Piezoelectric Actuation in MCBs
A novel contact opening mechanism has been developed using a piezoelectric actuator to open the contacts in a low contact opening velocity circuit breaker. The arc control on the contacts is critical for a successful current interruption 10,000-100,000 A. in low voltage 250 Volts devices. Previous work has shown how arc root commutation from the contact region into the arc chamber is affected by arc chamber materials, contact materials and the gasp behind the moving contact for contact velocity between 1 meter per second to 10 meters per second. This work in extended using a commercially available piezoelectric actuator to open the contacts. Contact opening speeds are assessed and the arc root mobility is characterized under this operating regime. a flexible test apparatus and solid state high speed arc imaging system are used to gather data on the arc root during the opening of the contacts. New experimental results are presented on the anode and cathode root velocity and arc root motion in an arc chamber with piezoelectric actuated contact opening. These results can be used to improve the design of high current low voltage circuit breakers suitable for piezoelectric actuation.

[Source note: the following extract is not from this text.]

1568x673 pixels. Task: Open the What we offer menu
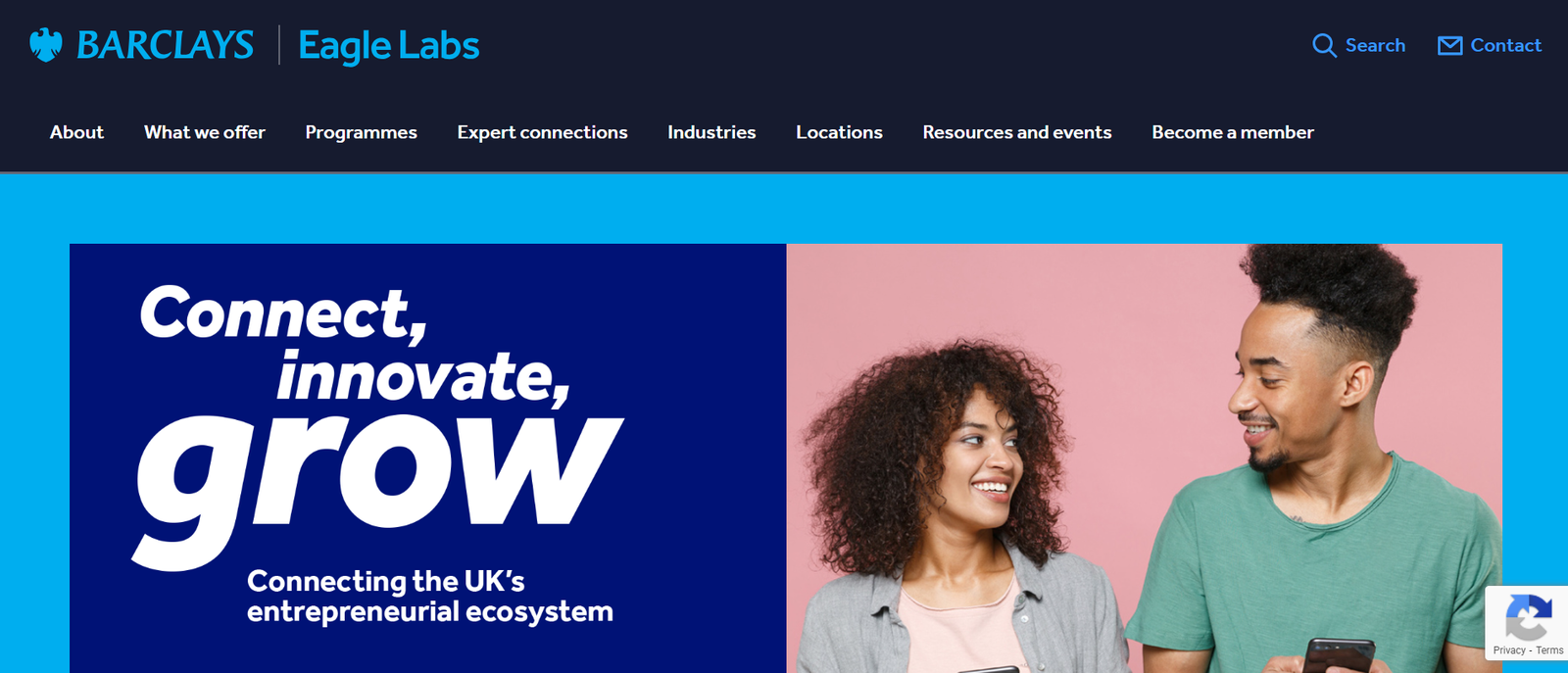[x=205, y=132]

In a circuit breaker, the actuator would be coupled to a mechanism and this will play a large part in the dynamics of the system. To design the mechanism and predict its performance, the actuator can be built into a complete system model as a mass spring system. The piezoelectric actuator described here has sufficient movement to open directly a set of contacts. However, the contact velocity is below that normally required for effective current limitation. However, recent research has shown that it may be possible to improve arc control to an extent that it may be possible to obtain effective arc control with contact velocities of the order of 1 ms . This could permit direct actuation using a piezoelectric actuator. The stroke of the actuator studied here is in the right order of magnitude for a contact system, but marginal for a short circuit device. The force from the actuator would also be insufficient for direct contact action. Force and displacement can be improved preferably by improving the performance of the actuator but also by using the actuator as an intermediate stage in the mechanism. The discrepancy between the actuator performance and the requirements of the contact system needs to be minimized to provide the simplest mechanical system.